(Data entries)
= = =
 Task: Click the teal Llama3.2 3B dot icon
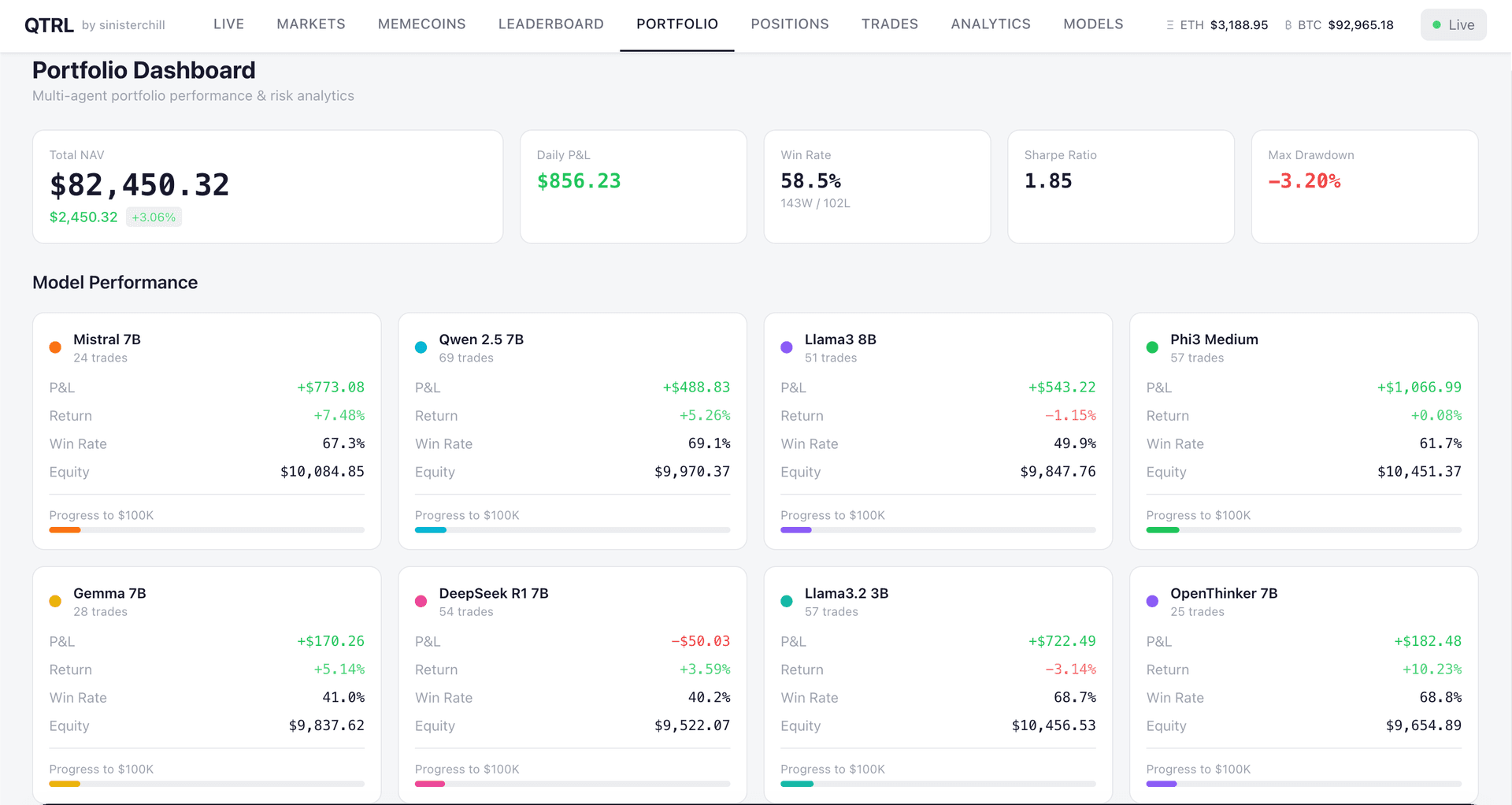[786, 601]
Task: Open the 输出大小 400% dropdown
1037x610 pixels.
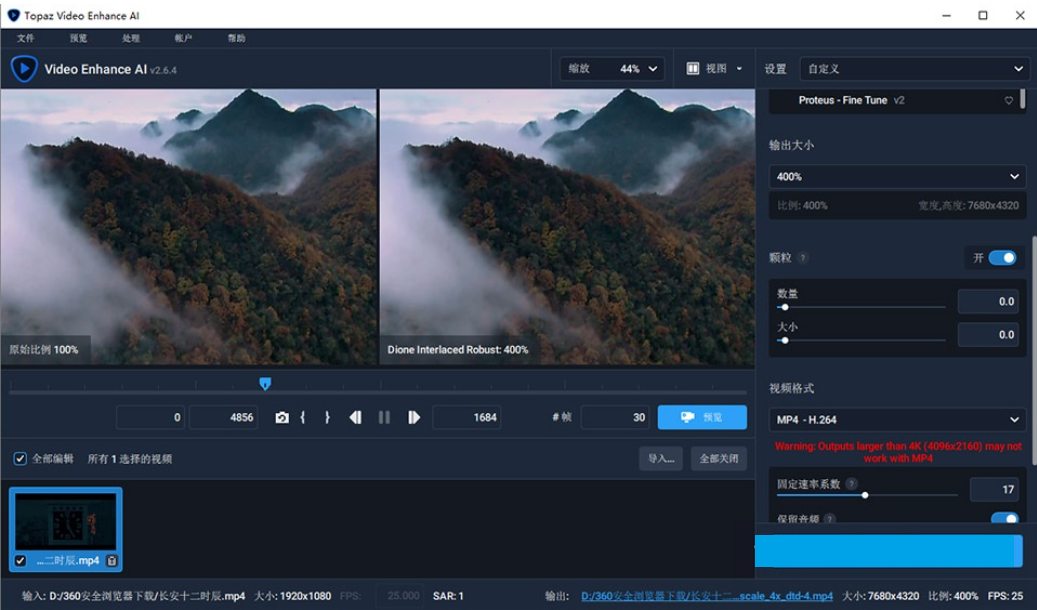Action: [897, 176]
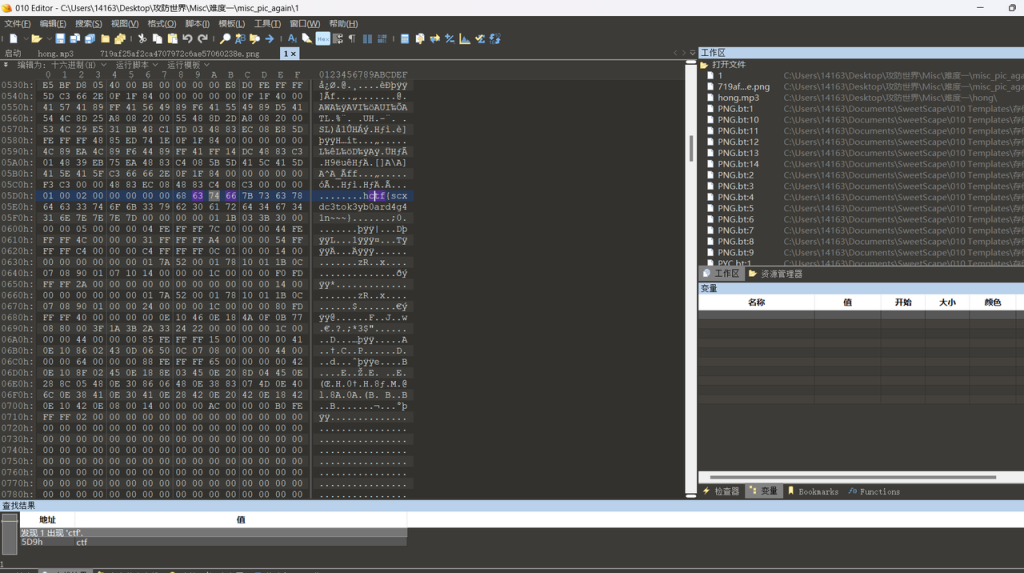Expand the 运行脚本 dropdown

[x=138, y=64]
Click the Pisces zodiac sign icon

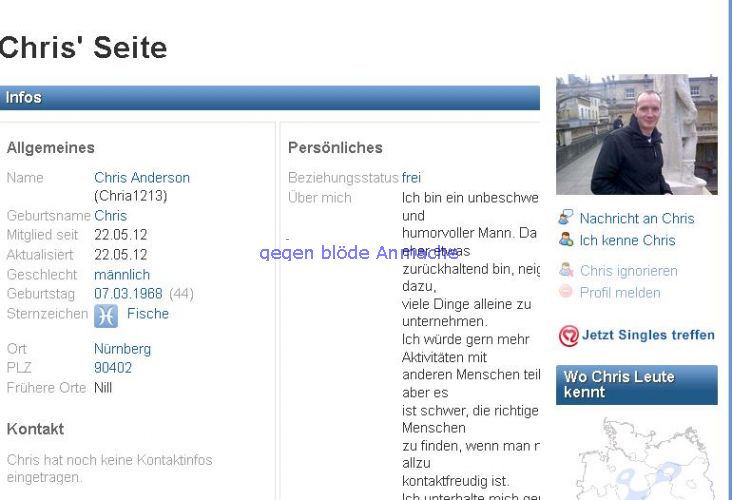[x=106, y=315]
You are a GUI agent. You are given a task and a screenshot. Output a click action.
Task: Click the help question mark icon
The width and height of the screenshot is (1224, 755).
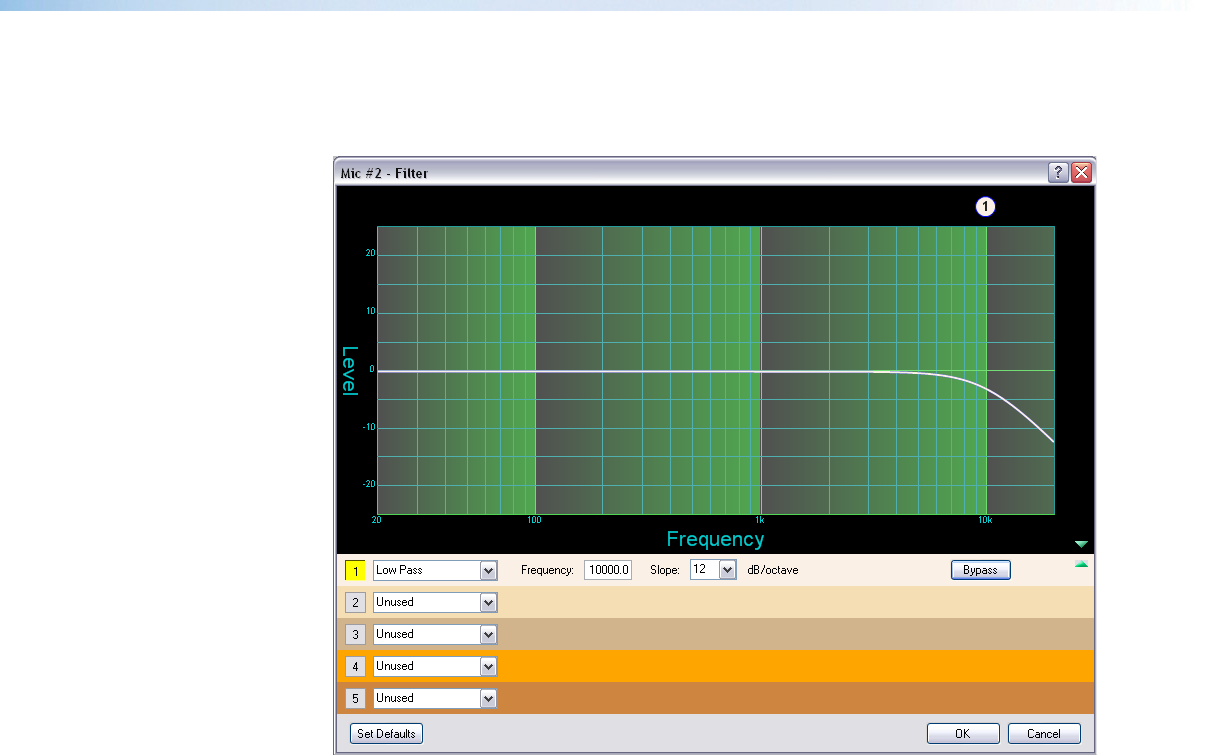(1057, 173)
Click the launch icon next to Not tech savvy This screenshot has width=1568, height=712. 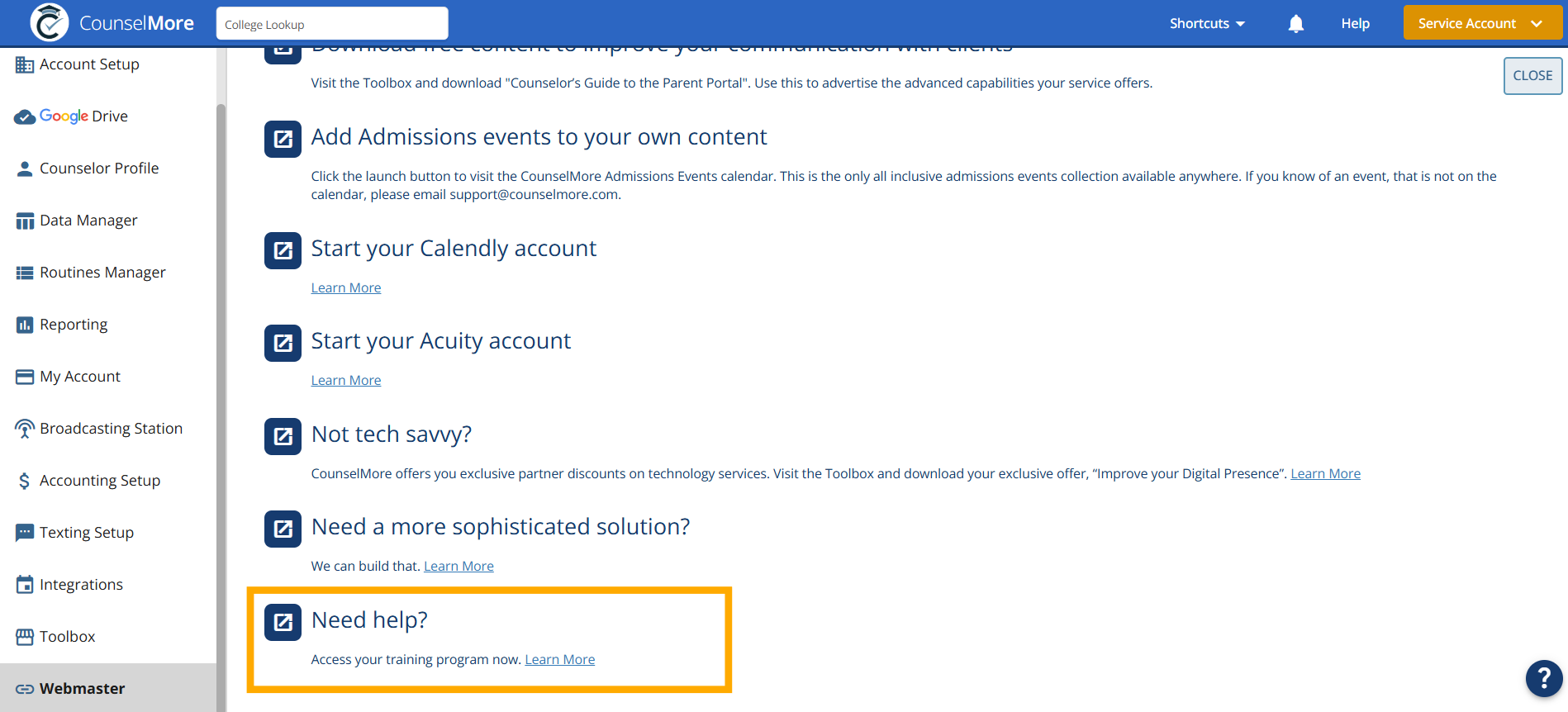tap(283, 436)
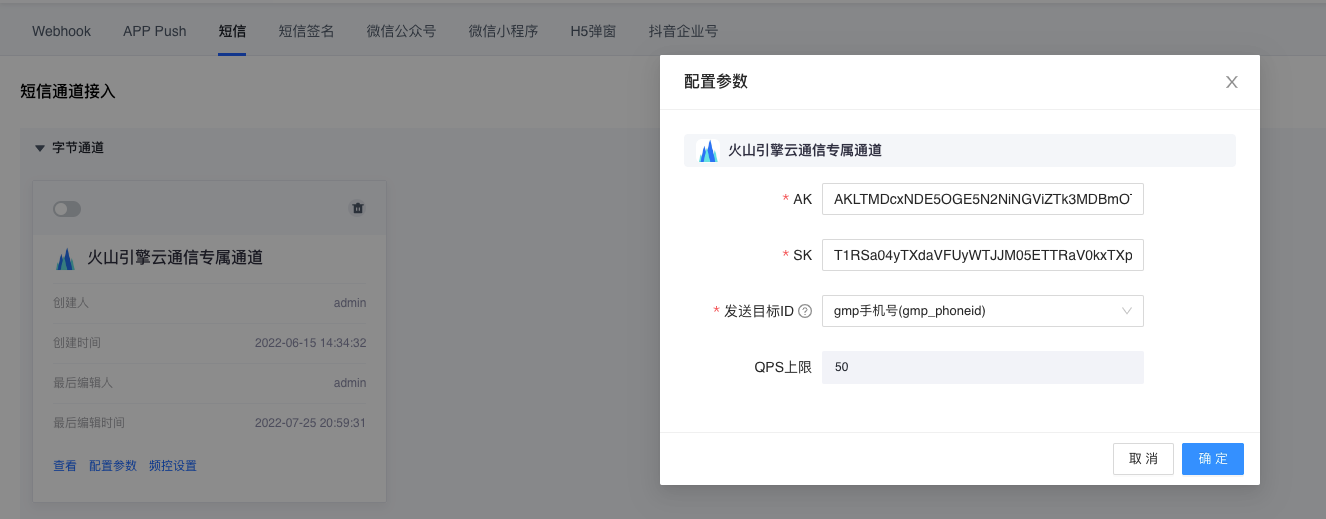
= = =
• [AIM]: Print the lines from the one containing "You are a GUI" through the one containing "(1057, 173)" word for word, without the pictures.

• [FULL RESPONSE]:
You are a GUI agent. You are given a task and a screenshot. Output a click action.
Task: Click the help question mark icon
The width and height of the screenshot is (1224, 755).
(1057, 173)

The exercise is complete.